Stuttgart - Meldungen von Verkehrsunfällen wegen überhörter Signalhörner begegnen uns in schöner Regelmäßigkeit. Auf 272.000 Einsatzfahrten kommt statistisch ein Toter. Die Gründe für das Nichtwahrnehmen des doch eigentlich markerschütternden Signals bleiben dabei meist außen vor.

Doch sie sind vielschichtig: Die wachsende Informationsflut durch Navi, Bordcomputer und Freisprecheinrichtungen sowie immer stärkere Soundsysteme sind das eine. Für sie gibt es keine Reglementierung. Eine entscheidendere Rolle spielen nach Ansicht von Experten aber die verbesserte Schallisolierung moderner Fahrzeuge. "Gerade bei den nobleren Modellen wähnt man sich in einer anderen Welt, sobald die Tür zu ist. Da hörst du nichts mehr", sagt Ralf Bettermann, der für den Auto Club Europa (ACE) Sicherheitstrainings für Fahrer von Einsatzfahrzeugen abhält.

Beispiel Mercedes S-Klasse, in Sachen Technik und Entwicklung das Vorbild für jeden anderen Fahrzeugtyp: Die Entwickler in den Geräuschlabors von Daimler übertreffen sich mit jeder neuen Ausführung selbst. Da werden so lange Sitzpolster gedämpft, Schwingungstilger ins Lenkrad gebaut und der Motorraum mit Harzschaum abgedichtet, bis die äußere Lärmkulisse nur noch zu einem gedämpften Rauschen verschwimmt. Allein durch neue Materialien zwischen Reifen und Fahrwerk konnte bei der aktuellen S-Klasse der Geräuschpegel im Vergleich zum Vorgängermodell um zwei bis drei Dezibel gesenkt werden.

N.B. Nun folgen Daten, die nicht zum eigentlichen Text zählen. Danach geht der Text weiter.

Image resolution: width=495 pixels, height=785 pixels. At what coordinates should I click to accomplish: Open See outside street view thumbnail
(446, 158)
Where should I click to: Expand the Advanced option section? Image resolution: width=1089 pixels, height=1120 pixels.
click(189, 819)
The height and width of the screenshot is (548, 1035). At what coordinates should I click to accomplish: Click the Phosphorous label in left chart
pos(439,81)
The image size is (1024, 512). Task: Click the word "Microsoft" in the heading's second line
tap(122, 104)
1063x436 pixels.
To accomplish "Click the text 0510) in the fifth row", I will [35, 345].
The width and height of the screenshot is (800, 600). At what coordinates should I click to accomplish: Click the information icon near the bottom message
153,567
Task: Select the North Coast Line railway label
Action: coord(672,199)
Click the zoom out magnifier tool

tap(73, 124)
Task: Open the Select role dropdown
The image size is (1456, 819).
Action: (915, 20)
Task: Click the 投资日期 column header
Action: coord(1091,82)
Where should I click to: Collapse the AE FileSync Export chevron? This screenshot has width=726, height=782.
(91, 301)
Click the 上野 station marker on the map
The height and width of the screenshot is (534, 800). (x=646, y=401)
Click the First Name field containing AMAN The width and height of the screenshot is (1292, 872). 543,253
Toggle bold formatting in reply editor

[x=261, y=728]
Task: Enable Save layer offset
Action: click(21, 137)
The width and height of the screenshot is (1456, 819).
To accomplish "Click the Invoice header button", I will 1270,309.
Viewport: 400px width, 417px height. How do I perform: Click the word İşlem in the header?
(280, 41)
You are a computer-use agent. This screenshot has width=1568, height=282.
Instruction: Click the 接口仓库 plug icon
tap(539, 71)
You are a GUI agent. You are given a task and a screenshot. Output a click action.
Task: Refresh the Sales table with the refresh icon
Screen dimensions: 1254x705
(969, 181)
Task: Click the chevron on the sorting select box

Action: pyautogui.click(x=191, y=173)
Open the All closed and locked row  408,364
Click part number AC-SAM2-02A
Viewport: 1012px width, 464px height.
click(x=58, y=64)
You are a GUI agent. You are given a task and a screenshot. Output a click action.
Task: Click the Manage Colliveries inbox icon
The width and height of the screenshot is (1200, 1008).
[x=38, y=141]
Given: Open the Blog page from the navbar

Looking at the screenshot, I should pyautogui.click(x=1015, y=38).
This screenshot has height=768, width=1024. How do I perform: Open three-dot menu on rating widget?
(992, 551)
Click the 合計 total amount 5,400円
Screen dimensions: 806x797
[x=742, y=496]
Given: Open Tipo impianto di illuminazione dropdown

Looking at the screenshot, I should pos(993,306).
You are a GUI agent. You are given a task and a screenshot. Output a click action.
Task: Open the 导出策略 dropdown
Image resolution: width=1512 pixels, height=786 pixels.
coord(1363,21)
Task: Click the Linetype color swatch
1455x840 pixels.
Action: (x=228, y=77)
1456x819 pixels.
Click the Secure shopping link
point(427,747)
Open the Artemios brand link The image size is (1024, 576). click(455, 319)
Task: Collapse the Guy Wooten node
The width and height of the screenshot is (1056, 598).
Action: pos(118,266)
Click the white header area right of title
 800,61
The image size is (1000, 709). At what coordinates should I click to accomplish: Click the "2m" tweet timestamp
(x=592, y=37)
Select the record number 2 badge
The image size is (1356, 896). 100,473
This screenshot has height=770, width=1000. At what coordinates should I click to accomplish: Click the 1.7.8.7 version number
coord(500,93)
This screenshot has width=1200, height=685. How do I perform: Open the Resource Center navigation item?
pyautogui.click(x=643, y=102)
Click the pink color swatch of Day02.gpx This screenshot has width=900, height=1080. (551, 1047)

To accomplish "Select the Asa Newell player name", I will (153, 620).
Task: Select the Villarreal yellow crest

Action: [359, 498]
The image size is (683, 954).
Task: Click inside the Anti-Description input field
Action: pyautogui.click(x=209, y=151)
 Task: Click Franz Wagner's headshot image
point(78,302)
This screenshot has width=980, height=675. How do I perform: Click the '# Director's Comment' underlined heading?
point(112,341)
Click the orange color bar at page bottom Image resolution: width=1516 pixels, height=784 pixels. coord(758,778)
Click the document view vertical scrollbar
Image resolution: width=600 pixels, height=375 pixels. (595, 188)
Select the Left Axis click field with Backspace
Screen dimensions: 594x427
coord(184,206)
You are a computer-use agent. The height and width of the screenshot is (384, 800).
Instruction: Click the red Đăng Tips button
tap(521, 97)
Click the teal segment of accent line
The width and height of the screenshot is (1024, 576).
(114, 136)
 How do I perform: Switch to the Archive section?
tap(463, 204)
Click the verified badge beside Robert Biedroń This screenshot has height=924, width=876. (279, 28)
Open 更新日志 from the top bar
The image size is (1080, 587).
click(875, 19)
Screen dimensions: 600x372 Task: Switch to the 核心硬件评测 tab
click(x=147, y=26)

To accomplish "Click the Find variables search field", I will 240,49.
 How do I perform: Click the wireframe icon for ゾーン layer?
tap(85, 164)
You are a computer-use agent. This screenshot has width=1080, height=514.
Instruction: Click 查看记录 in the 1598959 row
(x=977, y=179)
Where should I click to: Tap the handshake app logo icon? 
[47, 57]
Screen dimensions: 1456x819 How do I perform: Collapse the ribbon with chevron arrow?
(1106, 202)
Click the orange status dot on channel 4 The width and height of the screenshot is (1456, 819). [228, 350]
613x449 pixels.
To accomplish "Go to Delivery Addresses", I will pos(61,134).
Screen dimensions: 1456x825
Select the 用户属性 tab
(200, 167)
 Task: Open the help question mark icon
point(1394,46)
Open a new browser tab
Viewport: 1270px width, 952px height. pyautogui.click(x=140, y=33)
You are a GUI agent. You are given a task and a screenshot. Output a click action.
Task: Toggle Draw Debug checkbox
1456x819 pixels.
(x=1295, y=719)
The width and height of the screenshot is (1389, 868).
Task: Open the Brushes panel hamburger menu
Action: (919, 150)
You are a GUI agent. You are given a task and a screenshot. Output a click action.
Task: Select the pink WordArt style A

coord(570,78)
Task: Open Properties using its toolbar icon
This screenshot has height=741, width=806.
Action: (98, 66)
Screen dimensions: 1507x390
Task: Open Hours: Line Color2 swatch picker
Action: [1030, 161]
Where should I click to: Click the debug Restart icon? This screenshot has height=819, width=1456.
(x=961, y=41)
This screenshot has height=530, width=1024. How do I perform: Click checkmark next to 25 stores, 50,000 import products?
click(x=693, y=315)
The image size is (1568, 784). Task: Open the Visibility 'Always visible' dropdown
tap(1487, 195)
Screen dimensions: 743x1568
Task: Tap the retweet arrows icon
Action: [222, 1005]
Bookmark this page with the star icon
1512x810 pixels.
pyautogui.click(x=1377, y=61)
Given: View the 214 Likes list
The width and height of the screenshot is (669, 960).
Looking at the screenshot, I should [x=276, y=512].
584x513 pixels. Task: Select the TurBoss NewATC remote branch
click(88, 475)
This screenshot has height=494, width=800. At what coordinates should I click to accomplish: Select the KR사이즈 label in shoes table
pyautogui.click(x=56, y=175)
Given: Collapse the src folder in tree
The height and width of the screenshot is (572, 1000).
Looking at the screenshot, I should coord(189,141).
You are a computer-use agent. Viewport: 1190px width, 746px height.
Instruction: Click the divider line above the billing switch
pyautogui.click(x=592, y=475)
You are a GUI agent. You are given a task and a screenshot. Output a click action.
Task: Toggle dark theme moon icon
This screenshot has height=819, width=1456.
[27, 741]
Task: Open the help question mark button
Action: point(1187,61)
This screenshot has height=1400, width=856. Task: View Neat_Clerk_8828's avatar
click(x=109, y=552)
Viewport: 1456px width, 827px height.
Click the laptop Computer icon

Dagegen kommen auch Martinshörner nur noch schwer an. Ihre Lautstärke ist auf 110 Dezibel in dreieinhalb Meter Abstand begrenzt. Das ist eigentlich beachtlich. Ein Presslufthammer bringt es in einem Meter Entfernung nur auf 100 Dezibel. Und doch stößt das Signal oft auf taube Ohren. "Vor allem in der Stadt ist wegen des allgemein höheren Geräuschniveaus schon nach wenigen Metern Schluss", weiß ACE-Experte Bettermann. Durch immer stärkere Lichtreize etwa durch Reklame verlöre auch das Blaulicht vielfach seine Wirkung, wie aus einer Studie der Berufsgenossenschaft für Gesundheitsdienst und Wohlfahrtspflege hervorgeht.

Eine erhöhte Unfallquote kann die baden-württembergische Polizeistatistik nicht ausmachen. Laut einer Studie der Bundesanstalt für Straßenwesen sind Einsatzfahrzeuge jedoch achtmal so häufig in einen Unfall verwickelt wie normale Verkehrsteilnehmer. Die meisten Karambolagen ereignen sich auf Kreuzungen - meist bekommen die speziell geschulten Fahrer die Schuld zugewiesen.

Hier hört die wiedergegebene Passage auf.